The mainstream media is beginning to size-up the results of QE2.  And apparently it’s looking like it was all a great big monetary non-event.  This is what I said before QE2 even started, however, it looks like the damage has already been done.  QE2 didn’t monetize anything.  It didn’t cause the money supply to explode.  It didn’t really do anything except cause a great deal of confusion and generate an enormous amount of speculation in financial markets that now appears to be contributing to turmoil and strife around the globe.  But the misconceptions continue.  This weekend the NY Times tells us tells us that QE2 was ineffective mainly because it wasn’t large enough:

“WASHINGTON — The Federal Reserve’s experimental effort to spur a recovery by purchasing vast quantities of federal debt has pumped up the stock market, reduced the cost of American exports and allowed companies to borrow money at lower interest rates.

But most Americans are not feeling the difference, in part because those benefits have been surprisingly small. The latest estimates from economists, in fact, suggest that the pace of recovery from the global financial crisis has flagged since November, when the Fed started buying $600 billion in Treasury securities to push private dollars into investments that create jobs.”

They’re right that QE2 has been a disappointment.  And most certainly a monetary non-event, however, there is substantial evidence now showing that QE2’s one targeted goal – increasing inflation expectations – is working via the exact wrong channels by contributing to the surge in commodity prices (which, I suspect, will only be a temporary event).  So while it’s been a monetary non-event it’s been a substantial economic event.¹

Where the NY Times and economists like Paul Krugman (who is now saying “told ya so” after supporting QE at much larger levels) get it woefully wrong is with regards to size.  There has been a chorus of economists in recent weeks telling us that QE2’s results have been disappointing because it wasn’t large enough (they’re essentially backpedaling from previous assertions that QE2 would do something beneficial). And now that it’s becoming clear that QE2 didn’t contribute positively to economic growth these same economists are changing their tune to give the appearance that QE is not a flawed policy, but that it was merely implemented incorrectly.  This is sheer nonsense.

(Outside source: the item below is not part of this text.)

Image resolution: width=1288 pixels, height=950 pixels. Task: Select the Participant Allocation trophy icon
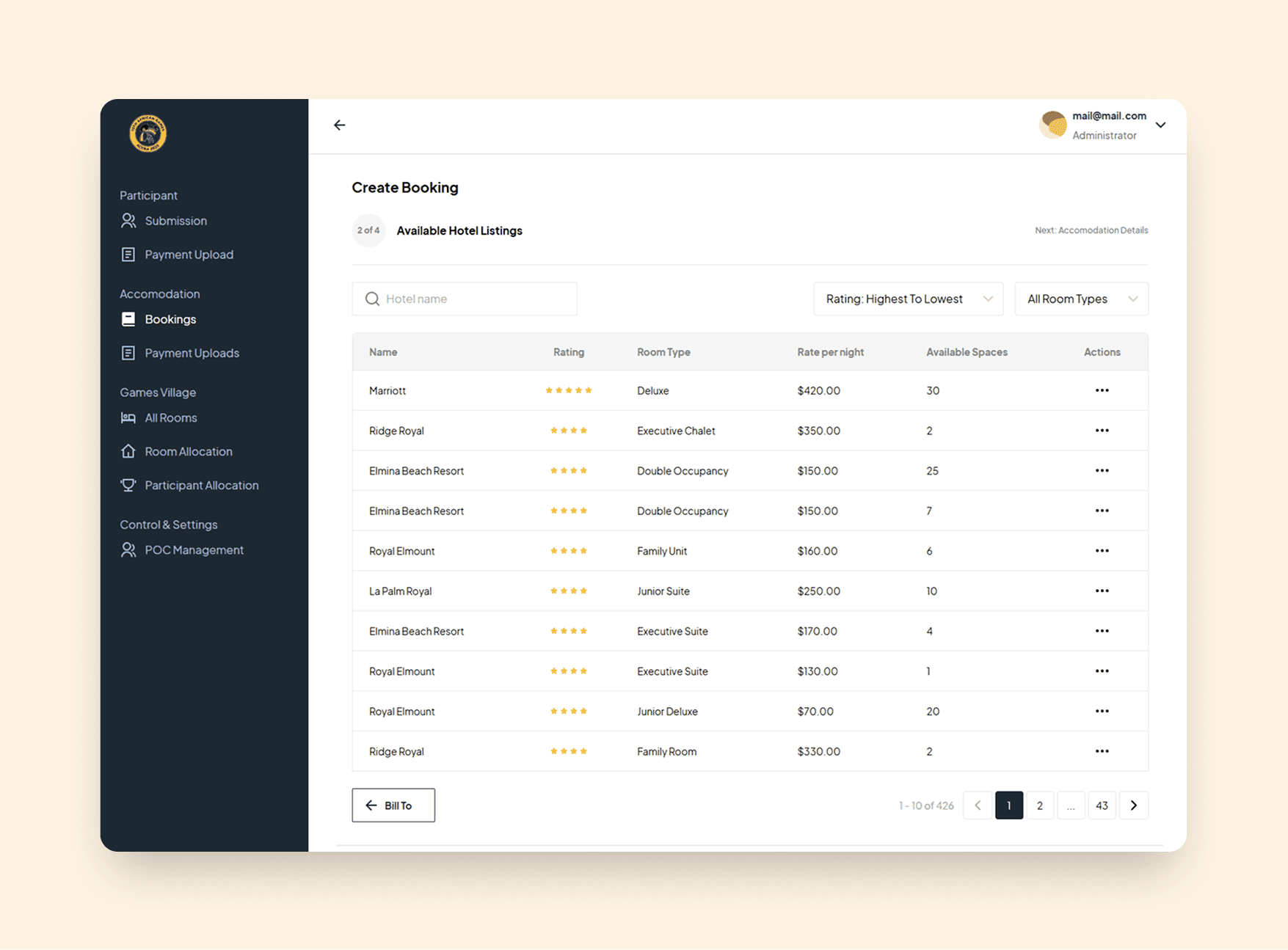128,485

When I first discussed QE last August and why it would not contribute positively to economic growth I described how QE was akin to an apple salesman who can’t sell enough apples.  So, instead of altering price he merely alters the number of apples on the shelves.  Altering reserve balances at banks is perfectly analogous.  Giving the banks more reserves does nothing because banks are never reserve constrained.  But now all of the experts are trying to convince us that QE just wasn’t tried hard enough!  If only the apple salesman had put more apples on the shelves – then his sales would have improved!  No, that’s not how monetary policy works.  And as I’ve said for many many months now, this obsession with size is entirely misguided.  QE2 isn’t about size.  It is about price.

QE2 was destined to fail before it ever started.  Not because it wasn’t large enough, but because rates can’t be controlled through size.  They are controlled by targeting price.   The Fed controls the short end of the curve by setting the rate.  They do not come out at the FOMC meetings and declare that they will buy $XXXmm in reserves.  They announce that the short rate is X.XX%.

With regards to QE2 the Fed has come out and said they are going to buy back a specific number of bonds.  And the bond market has yawned at the Fed.  In fact, the bond market has spat in their face.  Long rates are higher by almost 100 bps since QE2 started and there is no evidence that QE2 is helping to spur the lending markets as the Fed might have hoped.  Can you imagine if the Fed set the overnight rate at 0.25% and the market just ignored them and took short rates right up to 1.25%?  The Fed would be mocked as a meaningless institution.  But in the case of QE2 we make all sorts of excuses about size, real rates, etc in order to shield their impotence.

Had the Fed hoped to control long rates they should have come out and directly stated their target rate.  They should have done exactly what they do at the short end – stand guard at that rate and challenge any and all speculators to move the rate.  But my guess is they don’t want to do that because they are fearful it will be viewed as a mass monetization of debt (even though the Fed can do no such thing).

¹ – The current iterations of QE are quite different from the current iterations. QE1, for instance, was likely an important and consequential policy move as it helped bolster the financial markets at a time when prices were unusually distressed.